Clara's talkative gaiety, however, seemed to have exhausted itself upon the homeward drive. She sat down beside her governess, and gazed thoughtfully from the leafy opening of the window in the little arbour abroad over the fields and meadows in the direction where in the unseen distance lay Castle Plagnitz. She was silent for a long while, and then, suddenly turning to Elise, she exclaimed,--

"You do not know how dearly I love you!"

"Oh, yes, I do, dear child; I know your warm little heart very well."

"But indeed you cannot dream how much I care for you. I did not know it myself. And how can I bear to have you leave us forever on Sunday?"

"I must go, Clara."

"I suppose you must, for Bertha does not love you; she does not know you. But, oh! Elise, why would you not let me tell Herr von Ernau that you are here, and that you are going away on Sunday?"

"Clara!"

"Yes, Elise; it grieves me to the very heart that you have no confidence in me. I am not such a child that I do not see and understand a great deal more than you think I do. You might confide in me."

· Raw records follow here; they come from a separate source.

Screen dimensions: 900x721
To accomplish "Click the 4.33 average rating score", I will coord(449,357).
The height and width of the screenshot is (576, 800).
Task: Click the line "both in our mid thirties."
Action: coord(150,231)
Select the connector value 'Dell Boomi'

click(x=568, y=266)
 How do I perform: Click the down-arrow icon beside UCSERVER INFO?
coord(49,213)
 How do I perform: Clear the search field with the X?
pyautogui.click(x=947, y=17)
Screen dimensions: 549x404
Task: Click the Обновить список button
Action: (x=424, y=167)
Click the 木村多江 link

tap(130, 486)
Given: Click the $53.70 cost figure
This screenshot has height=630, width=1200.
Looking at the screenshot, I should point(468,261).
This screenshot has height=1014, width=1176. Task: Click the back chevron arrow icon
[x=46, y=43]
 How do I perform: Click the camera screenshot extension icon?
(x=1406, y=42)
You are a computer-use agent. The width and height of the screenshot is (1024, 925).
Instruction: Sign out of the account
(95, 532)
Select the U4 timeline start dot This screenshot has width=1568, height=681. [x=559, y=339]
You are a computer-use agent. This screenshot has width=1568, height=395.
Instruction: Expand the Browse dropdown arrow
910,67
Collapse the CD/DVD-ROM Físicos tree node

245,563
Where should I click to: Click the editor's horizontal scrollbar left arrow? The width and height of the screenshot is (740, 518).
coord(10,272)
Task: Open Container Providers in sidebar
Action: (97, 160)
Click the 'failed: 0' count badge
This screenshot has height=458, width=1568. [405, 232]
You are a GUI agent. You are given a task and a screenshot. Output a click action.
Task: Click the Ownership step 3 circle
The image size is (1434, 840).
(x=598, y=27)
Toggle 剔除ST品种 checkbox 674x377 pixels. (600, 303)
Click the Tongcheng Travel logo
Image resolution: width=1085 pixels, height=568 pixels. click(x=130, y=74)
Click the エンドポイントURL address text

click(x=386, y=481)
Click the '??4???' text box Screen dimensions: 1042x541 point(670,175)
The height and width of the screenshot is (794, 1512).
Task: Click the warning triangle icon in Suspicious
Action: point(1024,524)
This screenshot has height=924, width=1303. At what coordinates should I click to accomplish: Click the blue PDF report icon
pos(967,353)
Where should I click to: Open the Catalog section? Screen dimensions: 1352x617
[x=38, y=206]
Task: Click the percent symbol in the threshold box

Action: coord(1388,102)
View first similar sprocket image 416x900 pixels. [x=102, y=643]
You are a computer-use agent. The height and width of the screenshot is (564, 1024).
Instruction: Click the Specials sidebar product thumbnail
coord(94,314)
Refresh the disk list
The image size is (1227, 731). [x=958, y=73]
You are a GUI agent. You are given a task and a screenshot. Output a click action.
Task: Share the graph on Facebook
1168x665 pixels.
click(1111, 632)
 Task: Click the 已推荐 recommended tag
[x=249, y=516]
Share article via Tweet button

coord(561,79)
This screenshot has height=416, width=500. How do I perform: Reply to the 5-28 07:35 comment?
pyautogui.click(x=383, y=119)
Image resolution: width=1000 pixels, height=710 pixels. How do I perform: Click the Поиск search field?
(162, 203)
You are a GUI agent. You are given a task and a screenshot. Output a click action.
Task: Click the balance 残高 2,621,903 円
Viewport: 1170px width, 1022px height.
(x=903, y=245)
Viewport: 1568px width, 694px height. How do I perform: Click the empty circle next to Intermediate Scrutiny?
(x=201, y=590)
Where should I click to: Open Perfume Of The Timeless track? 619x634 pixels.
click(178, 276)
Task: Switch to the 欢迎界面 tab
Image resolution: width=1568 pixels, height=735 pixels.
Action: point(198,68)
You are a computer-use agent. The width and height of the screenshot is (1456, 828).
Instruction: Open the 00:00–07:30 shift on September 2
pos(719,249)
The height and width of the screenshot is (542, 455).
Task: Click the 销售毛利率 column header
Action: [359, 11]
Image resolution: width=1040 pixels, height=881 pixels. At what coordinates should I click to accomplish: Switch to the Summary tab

"What could I confide in you, Clara?"

"You might have told me how much you cared for Herr von Ernau."

Elise blushed crimson and uttered another indignant "Clara!" but the girl threw her arms around her, and, undeterred, continued, "Oh, your blush betrays you! You need tell me nothing; I knew it all before. I love you so much that I saw it in your dear, beautiful face,--in your eyes. I knew it when you recognized him as he lay, pale and bleeding, in the hall. I saw it in your happy look when Hugo told us that his wound was not dangerous. And then I asked Hugo, and begged him to tell me when he and you had known Herr von Ernau, and he told me all about how he had been in disguise at Castle Osternau, and had given you music-lessons. Oh, I know it all, and a great deal more!"

"Much more than it is right that you should," Elise said, gravely.

"No, just enough to let me show you that I am not such a child as you think me, and that, at all events, I am old enough to have plans and schemes of my own. I was very glad to go to Plagnitz to-day, and I enjoyed my visit there very much."

"Clara, you did not forget----"

"No, you need not be anxious. I promised you that I would not even mention your name, and I shall keep my promise, although I cannot see why you made me give it. But I shall find some way to let Herr von Ernau know that you are here without breaking my word. My mind is made up, and I tell you so, because I never mean to deceive you."

"Clara, promise me, if you love me, to do nothing."

"Oh, it is just because I love you that I will make you no more promises. I have learned wisdom."

From the manor-house came the clear tones of the bell ringing for the evening meal.

"There goes the bell!" Clara exclaimed. "We must hurry to be in time. I am glad we can stay here no longer, for I do not wish to say another word. My mind is made up, and I feel much pleased with myself."

With a laugh she left the arbour and tripped along the path towards the house. Elise slowly followed her; she needed a few moments of solitude to evoke some order in the wild confusion of thought caused by Clara's words. She trembled as she reflected upon the possibility of seeing again him upon whom her mind had dwelt for four long years, and who had occupied her thoughts ceaselessly during these last days and nights. How she dreaded meeting him! and yet, in thinking of such a meeting, a strange, sweet hope stirred within her which she herself refused to recognize.